#### Exercise instructions:
Can you rewrite the entries below as a Markdown table with the columns Row and Line, giving each line its own numbered row, skipping blank lines and leaving out the pictures?

#### Information provided:
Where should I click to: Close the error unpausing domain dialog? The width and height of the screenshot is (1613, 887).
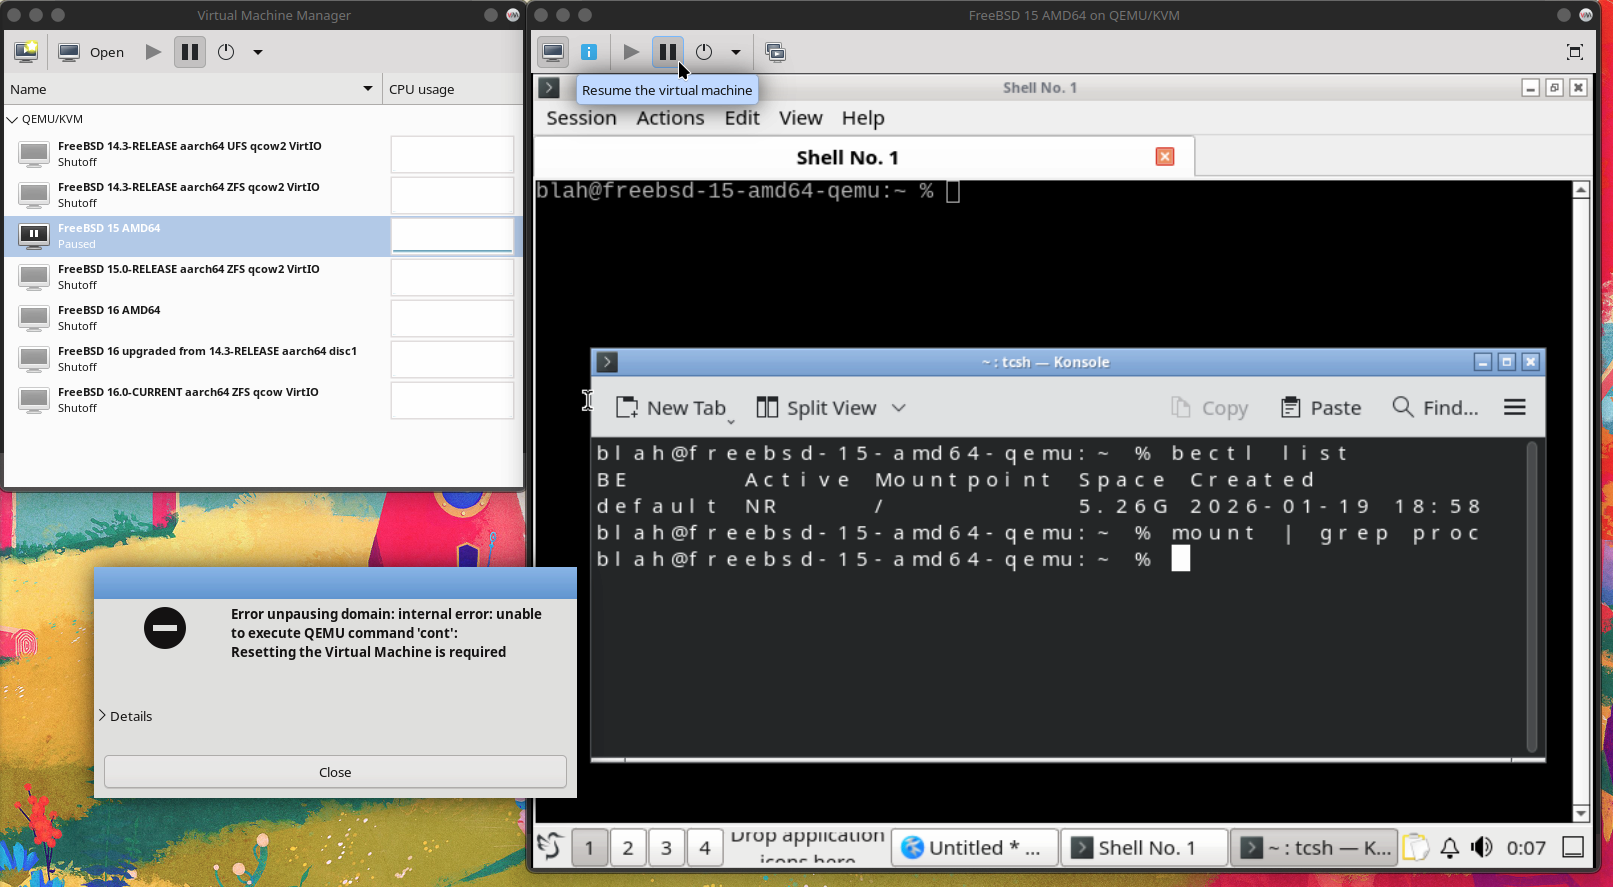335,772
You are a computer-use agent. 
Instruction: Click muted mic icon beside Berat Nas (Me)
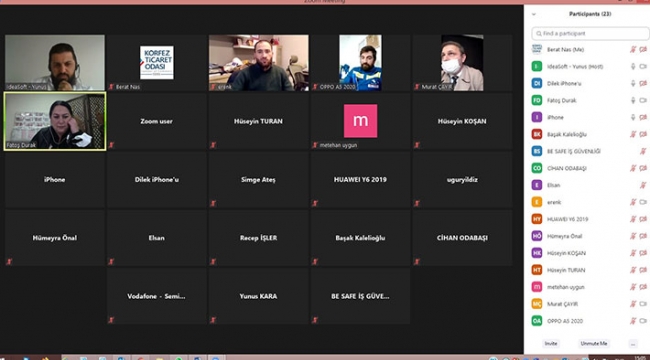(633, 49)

#### Full output:
| Row | Line |
|---|---|
| 1 | Where should I click to: Close the error unpausing domain dialog? The width and height of the screenshot is (1613, 887). |
| 2 | 335,772 |
| 3 | You are a computer-use agent.  |
| 4 | Instruction: Click muted mic icon beside Berat Nas (Me) |
| 5 | (633, 49) |